• Work required: Please reproduce the material word for word, from its first line through the line containing "pyautogui.click(x=296, y=154)", with both of those lines included.
==== Materials provided ====
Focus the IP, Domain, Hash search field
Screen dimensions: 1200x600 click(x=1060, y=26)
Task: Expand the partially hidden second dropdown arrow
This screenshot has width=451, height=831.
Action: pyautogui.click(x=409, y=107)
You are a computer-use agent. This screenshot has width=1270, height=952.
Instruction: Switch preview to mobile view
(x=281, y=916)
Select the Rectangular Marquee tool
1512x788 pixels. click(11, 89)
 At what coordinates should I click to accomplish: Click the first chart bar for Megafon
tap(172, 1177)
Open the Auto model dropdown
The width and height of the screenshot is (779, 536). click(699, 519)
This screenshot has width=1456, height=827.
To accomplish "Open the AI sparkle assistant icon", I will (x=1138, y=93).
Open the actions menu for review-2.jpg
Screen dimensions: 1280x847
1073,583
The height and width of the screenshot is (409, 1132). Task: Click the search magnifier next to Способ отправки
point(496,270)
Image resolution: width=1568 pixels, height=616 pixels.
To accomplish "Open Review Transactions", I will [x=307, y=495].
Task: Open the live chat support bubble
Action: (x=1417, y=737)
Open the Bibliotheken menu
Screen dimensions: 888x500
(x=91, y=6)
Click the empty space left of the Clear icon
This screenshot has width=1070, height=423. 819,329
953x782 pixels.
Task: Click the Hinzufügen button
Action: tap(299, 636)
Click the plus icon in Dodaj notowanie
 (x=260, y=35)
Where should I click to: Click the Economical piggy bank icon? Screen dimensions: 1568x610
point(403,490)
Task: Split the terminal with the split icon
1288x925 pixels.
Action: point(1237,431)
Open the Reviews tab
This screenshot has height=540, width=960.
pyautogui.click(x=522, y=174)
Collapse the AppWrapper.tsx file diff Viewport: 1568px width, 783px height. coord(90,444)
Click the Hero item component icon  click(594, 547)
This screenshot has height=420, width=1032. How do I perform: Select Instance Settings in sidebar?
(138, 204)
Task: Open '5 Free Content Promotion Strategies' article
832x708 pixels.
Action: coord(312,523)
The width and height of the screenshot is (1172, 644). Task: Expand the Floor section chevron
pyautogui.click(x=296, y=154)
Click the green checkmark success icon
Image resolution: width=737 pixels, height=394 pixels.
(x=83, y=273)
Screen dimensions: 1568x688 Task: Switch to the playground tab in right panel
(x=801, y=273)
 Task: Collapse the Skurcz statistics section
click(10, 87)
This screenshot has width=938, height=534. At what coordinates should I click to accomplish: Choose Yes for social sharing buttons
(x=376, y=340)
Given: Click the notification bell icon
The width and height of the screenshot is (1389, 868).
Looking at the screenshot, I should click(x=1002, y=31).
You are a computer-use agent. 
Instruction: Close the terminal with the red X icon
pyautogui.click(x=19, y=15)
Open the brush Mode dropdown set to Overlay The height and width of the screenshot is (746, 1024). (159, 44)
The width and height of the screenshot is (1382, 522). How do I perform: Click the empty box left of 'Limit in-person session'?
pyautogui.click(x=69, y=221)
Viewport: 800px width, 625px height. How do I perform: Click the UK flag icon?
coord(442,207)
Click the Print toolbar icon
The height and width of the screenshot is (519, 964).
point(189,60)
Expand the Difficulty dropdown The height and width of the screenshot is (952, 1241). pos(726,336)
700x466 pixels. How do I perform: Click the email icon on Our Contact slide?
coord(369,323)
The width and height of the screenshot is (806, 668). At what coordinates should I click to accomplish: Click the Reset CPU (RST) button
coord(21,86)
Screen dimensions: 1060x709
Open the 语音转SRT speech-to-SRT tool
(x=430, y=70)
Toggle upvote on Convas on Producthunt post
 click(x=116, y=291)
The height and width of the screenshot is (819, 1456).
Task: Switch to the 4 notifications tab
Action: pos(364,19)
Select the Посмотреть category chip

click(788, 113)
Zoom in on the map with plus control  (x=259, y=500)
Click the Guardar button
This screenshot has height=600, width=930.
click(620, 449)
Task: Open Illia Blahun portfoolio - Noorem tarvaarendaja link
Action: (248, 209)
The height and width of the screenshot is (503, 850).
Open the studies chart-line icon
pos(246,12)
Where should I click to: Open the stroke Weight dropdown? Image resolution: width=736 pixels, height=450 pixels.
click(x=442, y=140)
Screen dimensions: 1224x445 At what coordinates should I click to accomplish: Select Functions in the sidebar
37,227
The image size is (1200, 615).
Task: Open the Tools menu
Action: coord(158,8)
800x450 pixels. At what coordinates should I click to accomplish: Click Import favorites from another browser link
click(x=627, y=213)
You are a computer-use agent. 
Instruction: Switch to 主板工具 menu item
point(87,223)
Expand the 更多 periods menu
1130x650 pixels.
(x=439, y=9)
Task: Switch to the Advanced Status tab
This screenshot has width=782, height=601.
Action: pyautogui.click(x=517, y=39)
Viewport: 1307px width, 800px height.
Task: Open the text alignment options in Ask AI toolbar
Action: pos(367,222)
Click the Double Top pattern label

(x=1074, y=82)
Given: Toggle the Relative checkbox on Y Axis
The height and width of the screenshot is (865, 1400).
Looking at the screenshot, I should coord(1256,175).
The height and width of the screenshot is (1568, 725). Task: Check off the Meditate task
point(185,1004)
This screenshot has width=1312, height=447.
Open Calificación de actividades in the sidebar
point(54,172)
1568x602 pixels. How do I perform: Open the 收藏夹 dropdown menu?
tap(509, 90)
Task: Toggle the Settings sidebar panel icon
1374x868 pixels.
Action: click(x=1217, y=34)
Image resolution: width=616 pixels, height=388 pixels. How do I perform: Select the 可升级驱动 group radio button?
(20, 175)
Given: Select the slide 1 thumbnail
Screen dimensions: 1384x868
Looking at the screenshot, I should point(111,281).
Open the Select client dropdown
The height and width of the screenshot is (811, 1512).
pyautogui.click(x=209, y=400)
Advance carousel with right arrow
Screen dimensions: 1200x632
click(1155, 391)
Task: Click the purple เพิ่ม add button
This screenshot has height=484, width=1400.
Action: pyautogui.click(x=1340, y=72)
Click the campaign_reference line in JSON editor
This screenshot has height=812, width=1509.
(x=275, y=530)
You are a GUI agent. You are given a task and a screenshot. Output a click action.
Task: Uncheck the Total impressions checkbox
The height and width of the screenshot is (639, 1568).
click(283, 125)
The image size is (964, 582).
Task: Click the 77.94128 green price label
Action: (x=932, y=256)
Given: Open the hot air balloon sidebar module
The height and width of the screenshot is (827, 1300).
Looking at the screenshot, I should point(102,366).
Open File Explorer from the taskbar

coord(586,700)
====
• Reply to the exercise:
Focus the IP, Domain, Hash search field
Screen dimensions: 1200x600 click(x=1060, y=26)
Task: Expand the partially hidden second dropdown arrow
This screenshot has width=451, height=831.
Action: pyautogui.click(x=409, y=107)
You are a computer-use agent. This screenshot has width=1270, height=952.
Instruction: Switch preview to mobile view
(x=281, y=916)
Select the Rectangular Marquee tool
1512x788 pixels. click(11, 89)
 At what coordinates should I click to accomplish: Click the first chart bar for Megafon
tap(172, 1177)
Open the Auto model dropdown
The width and height of the screenshot is (779, 536). click(699, 519)
This screenshot has width=1456, height=827.
To accomplish "Open the AI sparkle assistant icon", I will (x=1138, y=93).
Open the actions menu for review-2.jpg
Screen dimensions: 1280x847
1073,583
The height and width of the screenshot is (409, 1132). Task: Click the search magnifier next to Способ отправки
point(496,270)
Image resolution: width=1568 pixels, height=616 pixels.
To accomplish "Open Review Transactions", I will [x=307, y=495].
Task: Open the live chat support bubble
Action: (x=1417, y=737)
Open the Bibliotheken menu
Screen dimensions: 888x500
(x=91, y=6)
Click the empty space left of the Clear icon
This screenshot has width=1070, height=423. 819,329
953x782 pixels.
Task: Click the Hinzufügen button
Action: tap(299, 636)
Click the plus icon in Dodaj notowanie
 (x=260, y=35)
Where should I click to: Click the Economical piggy bank icon? Screen dimensions: 1568x610
point(403,490)
Task: Split the terminal with the split icon
1288x925 pixels.
Action: point(1237,431)
Open the Reviews tab
This screenshot has height=540, width=960.
pyautogui.click(x=522, y=174)
Collapse the AppWrapper.tsx file diff Viewport: 1568px width, 783px height. coord(90,444)
Click the Hero item component icon  click(594, 547)
This screenshot has height=420, width=1032. How do I perform: Select Instance Settings in sidebar?
(138, 204)
Task: Open '5 Free Content Promotion Strategies' article
832x708 pixels.
Action: coord(312,523)
The width and height of the screenshot is (1172, 644). Task: Expand the Floor section chevron
pyautogui.click(x=296, y=154)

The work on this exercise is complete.